DIRECTIONS |
Return, word for word, the stretch of the forum post on Zwift and winter cycling that starts with "A couple of" and finishes with "some sympathy with.".

EXCERPT PROVIDED |
A couple of observations though. My club run cycle specific spin sessions. Since the advent of Zwift attendance has dropped from two full classes of 24 per week to one class of 9/10. I suspect these will not happen at all in 2018/19 winter. In almost every case those who dropped out now have Zwift. I find it disappointing people prefer the virtual world to a good work out with friends and colleagues twice a week. During the annual Facebook chat re miles ridden one member commented “mine are all real road miles” a view I have some sympathy with.

I feel riding through the winter is the more beneficial option. I only managed three rides in December against the usual eight per month - ice, fog and rain making conditions too dangerous, I stopped when my buddy broke his collar bone on ice. I was pleased to find on the NYE ride my fitness was good and possibly my body has benefitted from three weeks with only one ride. Should be back out on Sunday, forecast is +1 and sunny.


----------



## T.M.H.N.E.T (5 Jan 2018)

GIVEN MATERIAL |
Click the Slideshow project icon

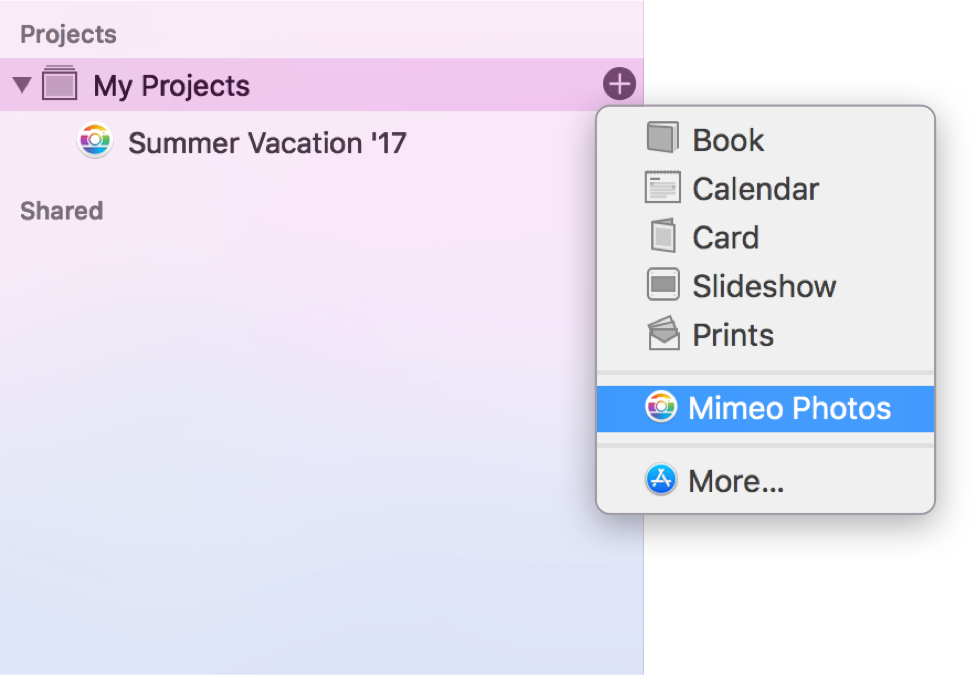pos(661,285)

RESPONSE TO THE EXERCISE |
A couple of observations though. My club run cycle specific spin sessions. Since the advent of Zwift attendance has dropped from two full classes of 24 per week to one class of 9/10. I suspect these will not happen at all in 2018/19 winter. In almost every case those who dropped out now have Zwift. I find it disappointing people prefer the virtual world to a good work out with friends and colleagues twice a week. During the annual Facebook chat re miles ridden one member commented “mine are all real road miles” a view I have some sympathy with.